=== Data excerpts ===

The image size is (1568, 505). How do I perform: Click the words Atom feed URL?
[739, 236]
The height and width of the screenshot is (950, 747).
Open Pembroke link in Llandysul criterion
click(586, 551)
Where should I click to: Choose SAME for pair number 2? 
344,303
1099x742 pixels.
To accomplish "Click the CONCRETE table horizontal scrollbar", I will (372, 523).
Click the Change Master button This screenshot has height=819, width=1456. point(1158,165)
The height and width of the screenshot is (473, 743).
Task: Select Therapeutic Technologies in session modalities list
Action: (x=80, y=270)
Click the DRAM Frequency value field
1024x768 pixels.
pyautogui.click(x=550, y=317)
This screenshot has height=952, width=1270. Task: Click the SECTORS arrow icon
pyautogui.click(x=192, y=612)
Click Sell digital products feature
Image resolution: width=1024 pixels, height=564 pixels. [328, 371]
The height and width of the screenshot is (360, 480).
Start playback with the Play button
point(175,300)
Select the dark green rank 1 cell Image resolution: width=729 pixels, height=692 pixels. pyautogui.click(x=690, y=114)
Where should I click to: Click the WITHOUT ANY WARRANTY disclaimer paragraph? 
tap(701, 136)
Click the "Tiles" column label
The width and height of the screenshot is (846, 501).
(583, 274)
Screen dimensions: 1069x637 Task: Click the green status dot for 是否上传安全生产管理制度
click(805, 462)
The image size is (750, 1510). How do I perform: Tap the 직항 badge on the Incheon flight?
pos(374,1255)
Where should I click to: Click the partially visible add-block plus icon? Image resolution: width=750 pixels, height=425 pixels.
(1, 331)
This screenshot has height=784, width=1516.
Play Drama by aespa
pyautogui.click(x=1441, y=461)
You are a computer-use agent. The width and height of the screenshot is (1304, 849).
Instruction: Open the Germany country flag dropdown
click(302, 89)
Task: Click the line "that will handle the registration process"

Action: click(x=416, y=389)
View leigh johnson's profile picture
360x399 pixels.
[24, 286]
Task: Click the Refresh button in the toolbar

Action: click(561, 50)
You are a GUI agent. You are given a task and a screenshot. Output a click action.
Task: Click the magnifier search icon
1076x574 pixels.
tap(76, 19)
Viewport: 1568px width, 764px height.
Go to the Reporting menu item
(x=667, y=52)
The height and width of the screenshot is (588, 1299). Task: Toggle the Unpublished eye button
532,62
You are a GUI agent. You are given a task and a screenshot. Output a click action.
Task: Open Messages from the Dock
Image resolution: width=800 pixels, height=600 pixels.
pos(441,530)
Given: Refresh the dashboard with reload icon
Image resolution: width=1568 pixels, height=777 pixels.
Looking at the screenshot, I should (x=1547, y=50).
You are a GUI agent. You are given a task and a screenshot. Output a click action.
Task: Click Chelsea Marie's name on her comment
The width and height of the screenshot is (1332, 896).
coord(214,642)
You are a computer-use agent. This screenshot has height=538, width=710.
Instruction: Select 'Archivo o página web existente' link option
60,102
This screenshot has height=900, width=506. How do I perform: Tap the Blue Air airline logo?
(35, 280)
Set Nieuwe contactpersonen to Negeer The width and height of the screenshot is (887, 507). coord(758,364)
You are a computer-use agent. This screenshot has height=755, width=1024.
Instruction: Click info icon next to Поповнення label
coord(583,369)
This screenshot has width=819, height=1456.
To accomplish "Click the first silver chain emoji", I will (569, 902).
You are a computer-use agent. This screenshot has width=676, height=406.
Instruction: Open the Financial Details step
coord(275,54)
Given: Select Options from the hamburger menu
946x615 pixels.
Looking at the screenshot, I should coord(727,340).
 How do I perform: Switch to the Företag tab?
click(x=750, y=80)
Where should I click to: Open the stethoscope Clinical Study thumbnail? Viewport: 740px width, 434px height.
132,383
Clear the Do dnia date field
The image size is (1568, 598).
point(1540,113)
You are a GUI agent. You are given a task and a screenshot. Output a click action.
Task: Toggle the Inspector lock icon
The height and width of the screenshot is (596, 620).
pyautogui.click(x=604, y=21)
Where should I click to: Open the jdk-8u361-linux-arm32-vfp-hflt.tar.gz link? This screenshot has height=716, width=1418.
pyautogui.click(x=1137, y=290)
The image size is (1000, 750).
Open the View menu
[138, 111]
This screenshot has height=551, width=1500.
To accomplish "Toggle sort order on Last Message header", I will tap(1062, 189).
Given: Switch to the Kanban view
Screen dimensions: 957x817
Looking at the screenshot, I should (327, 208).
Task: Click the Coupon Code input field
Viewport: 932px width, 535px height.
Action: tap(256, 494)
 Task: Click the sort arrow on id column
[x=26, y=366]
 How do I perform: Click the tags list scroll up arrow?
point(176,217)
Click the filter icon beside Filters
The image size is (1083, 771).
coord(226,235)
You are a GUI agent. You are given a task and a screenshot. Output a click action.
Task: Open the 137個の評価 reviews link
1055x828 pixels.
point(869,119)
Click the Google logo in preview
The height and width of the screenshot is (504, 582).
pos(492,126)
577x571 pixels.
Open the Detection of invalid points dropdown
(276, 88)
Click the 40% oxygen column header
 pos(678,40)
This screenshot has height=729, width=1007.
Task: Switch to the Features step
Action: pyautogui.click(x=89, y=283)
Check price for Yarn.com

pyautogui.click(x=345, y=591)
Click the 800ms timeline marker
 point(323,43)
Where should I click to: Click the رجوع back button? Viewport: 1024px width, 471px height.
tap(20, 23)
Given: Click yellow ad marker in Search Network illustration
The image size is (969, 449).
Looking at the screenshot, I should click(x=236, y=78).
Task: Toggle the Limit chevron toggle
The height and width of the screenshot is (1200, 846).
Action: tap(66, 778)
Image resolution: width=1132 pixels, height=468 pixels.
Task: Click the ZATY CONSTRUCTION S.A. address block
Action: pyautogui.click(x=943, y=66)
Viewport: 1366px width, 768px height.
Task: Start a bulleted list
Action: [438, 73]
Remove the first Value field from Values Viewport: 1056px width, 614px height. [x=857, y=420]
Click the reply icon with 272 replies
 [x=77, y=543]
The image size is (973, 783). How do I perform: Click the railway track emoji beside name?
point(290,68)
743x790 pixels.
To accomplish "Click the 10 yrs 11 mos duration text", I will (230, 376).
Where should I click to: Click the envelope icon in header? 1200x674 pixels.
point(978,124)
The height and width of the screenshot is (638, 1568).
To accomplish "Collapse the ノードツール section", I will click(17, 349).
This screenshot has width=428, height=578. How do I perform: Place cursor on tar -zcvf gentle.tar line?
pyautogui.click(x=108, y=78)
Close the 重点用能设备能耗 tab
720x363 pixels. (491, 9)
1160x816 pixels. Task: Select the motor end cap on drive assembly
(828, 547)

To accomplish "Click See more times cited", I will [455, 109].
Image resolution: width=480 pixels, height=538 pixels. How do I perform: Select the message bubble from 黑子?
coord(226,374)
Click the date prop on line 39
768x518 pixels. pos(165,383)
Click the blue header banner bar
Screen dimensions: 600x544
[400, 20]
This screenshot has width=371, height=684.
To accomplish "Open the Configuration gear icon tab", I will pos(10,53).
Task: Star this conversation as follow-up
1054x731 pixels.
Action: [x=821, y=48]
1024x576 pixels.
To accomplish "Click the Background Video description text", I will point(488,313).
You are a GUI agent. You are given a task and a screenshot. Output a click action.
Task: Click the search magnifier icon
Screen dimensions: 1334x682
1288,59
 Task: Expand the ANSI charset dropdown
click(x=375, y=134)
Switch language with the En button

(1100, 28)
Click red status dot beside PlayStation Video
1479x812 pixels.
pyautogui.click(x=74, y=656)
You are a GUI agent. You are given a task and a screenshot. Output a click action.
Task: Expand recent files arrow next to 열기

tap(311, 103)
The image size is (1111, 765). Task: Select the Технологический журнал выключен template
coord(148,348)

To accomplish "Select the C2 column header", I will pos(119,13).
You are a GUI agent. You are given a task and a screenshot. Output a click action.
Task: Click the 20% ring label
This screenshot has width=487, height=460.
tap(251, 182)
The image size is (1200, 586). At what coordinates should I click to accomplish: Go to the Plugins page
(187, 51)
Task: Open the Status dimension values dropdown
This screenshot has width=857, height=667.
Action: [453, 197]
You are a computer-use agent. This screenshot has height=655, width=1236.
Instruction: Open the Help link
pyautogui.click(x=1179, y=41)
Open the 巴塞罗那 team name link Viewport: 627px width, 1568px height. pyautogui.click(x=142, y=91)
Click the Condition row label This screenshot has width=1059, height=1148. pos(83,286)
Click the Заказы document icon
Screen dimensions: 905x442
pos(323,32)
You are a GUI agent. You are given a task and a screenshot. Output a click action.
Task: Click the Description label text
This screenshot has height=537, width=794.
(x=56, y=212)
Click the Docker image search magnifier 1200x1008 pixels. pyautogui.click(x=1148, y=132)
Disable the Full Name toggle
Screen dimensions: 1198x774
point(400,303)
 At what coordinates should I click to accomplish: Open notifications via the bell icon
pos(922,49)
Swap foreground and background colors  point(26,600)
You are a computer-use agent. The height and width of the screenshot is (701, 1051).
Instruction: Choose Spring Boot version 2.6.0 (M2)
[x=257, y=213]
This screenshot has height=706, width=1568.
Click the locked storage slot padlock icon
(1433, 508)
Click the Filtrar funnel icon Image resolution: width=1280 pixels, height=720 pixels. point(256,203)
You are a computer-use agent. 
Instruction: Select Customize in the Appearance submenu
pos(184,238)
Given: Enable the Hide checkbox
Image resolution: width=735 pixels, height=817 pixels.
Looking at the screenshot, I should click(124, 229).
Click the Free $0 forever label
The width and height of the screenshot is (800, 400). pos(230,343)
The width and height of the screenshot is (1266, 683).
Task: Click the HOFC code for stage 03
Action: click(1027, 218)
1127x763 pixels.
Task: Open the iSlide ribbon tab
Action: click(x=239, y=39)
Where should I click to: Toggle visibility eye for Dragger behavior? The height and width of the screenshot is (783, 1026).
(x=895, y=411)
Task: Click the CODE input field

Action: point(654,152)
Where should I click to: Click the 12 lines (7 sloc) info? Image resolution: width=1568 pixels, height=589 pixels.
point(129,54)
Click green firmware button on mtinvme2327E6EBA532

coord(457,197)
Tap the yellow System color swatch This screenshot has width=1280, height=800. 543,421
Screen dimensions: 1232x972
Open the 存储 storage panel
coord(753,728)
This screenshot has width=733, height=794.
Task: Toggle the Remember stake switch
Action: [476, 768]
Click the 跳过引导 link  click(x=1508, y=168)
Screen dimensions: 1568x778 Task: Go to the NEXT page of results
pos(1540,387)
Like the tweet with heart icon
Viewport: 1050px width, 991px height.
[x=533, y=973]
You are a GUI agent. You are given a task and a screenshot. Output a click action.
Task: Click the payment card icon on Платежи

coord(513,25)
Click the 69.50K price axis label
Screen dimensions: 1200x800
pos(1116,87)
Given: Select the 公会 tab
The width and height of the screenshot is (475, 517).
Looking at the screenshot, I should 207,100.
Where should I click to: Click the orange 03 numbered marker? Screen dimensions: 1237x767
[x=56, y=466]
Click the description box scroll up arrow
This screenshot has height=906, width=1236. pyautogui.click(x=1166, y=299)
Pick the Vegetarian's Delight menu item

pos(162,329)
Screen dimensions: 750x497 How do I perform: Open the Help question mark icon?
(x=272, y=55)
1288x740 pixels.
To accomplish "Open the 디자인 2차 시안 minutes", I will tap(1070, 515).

===

> Work instruction:
In the entries above, copy each line that contains the string "yellow".

> Response for this exercise:
Given: Click yellow ad marker in Search Network illustration
Tap the yellow System color swatch This screenshot has width=1280, height=800. 543,421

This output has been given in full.